Tuesday, April 28, 2009

Off to Old Blighty



I'm heading to London for a few days. My brother-in-law is being ordained to the Jesuit deaconate over there. I'll be taking my two oldest teenage daughters with me. They're wonderful girls (bless their hearts), but it's not like they've been going around recently earning the trip and a few days off from school. Arggh. Teenagers... In fact, if a couple of the boys had owned passports already, they may have bumped them. It should be great fun though.

Outside of passing through Heathrow a couple of times, I haven't spent much time in England. Back in 1985 I was passing back through Heathrow on my way home from Spain and my flight was cancelled. I spent a night in a hotel in Gatwick, but I was pretty much out of money so I just stayed in my room and watched Blade Runner on the telly.

Thursday, April 23, 2009

Barcelona's Challenge

The UEFA Champions League Cup, El Clasico, La Liga...


Barça's Argentinian wizard, Lionel Messi

Last year I put up a post called Grown Men in Tears, about Manchester United's win over English Premier League rivals Chelsea in the UEFA Champions League Final.

As you may have noticed, through GolTV and the enthusiastic and contagious influence of my son, I've become somewhat of a fútbol fan... a fan of my son's favorite team in particular, FC Barcelona. Among others, of course...


Maestro of the Midfield, Xavi Hernández

This is a very hot team at the moment, but they have their work cut out for them. With their attacking front of Lionel Messi (probably the best player in the world right now), Thierry Henry (an aging but still potent legend, well-known from his days at Arsenal and the French national team), Samuel Eto'o (arguably the best player out of Africa), backed up by the brillant playmaking of midfielders Xavi Hernández and Andrés Iniesta, as well as the rock solid defense of Carles Puyol, Daniel Alves, and keeper Victor Valdez, the Catalans have had a magical season.

Now, you can try to accuse me of being a front-runner, due to the fact that in some circles Barça are considered the New York Yankees of fútbol, full of deep pockets and high-priced superstar talent. Well, in all fairness, there are a few teams in every top European league that this accusation could be levelled against. In any case, I'm convinced that there really is something to Barcelona's philanthropic side and their motto "més que un club" ("more than a club"). For example, they feature Unicef on the front of their jerseys rather than the usual corporate sponsors such as AIG, Bwin, T-Home Mobile, Siemens, Fly Emirates, Samsung, etc, etc...

Besides, they haven't won anything yet. Speaking of the New York Yankees of fútbol, give the teams in England's Barclay's Premier League their due. They feature three out of the last four teams left in the UEFA Champions League Cup race - Manchester United, Chelsea, and Arsenal. Barcelona is the only continental contender, representing Spain's La Liga. Man U knocked Barça out in the semifinals last year and went on to win the championship.

Barcelona is currently ahead in their own home league, La Liga, a race which they looked like they would easily run away with early in the season. Their archrivals and defending La Liga champions Real Madrid were lagging behind, but ever since Real switched coaches at mid-season, they have been winning steadily and inexorably, picking up ground and are hanging only a couple of games back now. The two team have a showdown coming up ("El Clasico") at Madrid's Santiago Bernabeu, sandwiched in between Barcelona's semifinal matches against a packed and dangerous Chelsea squad.

────────

• What is expected:
Please copy the blog page word for word, everything from "Outside of passing" down to "on the telly.". The lines beyond this point come from a separate source.

• Material:
────────

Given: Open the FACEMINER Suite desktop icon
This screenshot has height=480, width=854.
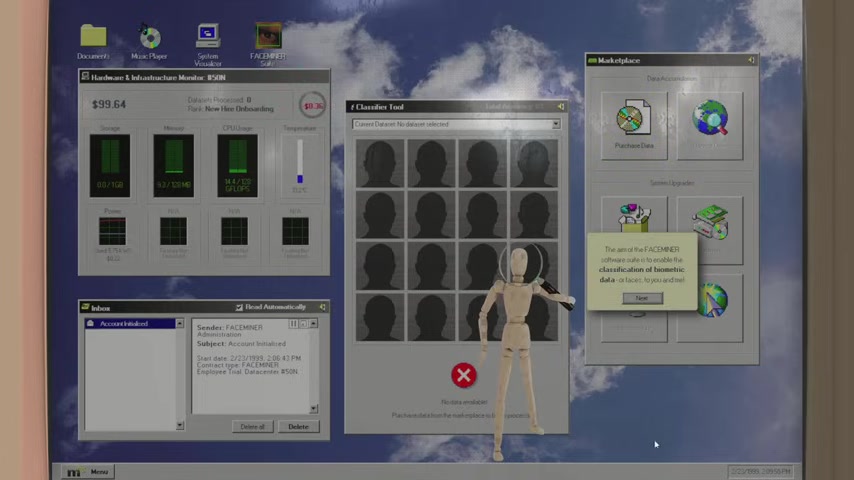Looking at the screenshot, I should [x=267, y=40].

────────

• Exercise answer:
Outside of passing through Heathrow a couple of times, I haven't spent much time in England. Back in 1985 I was passing back through Heathrow on my way home from Spain and my flight was cancelled. I spent a night in a hotel in Gatwick, but I was pretty much out of money so I just stayed in my room and watched Blade Runner on the telly.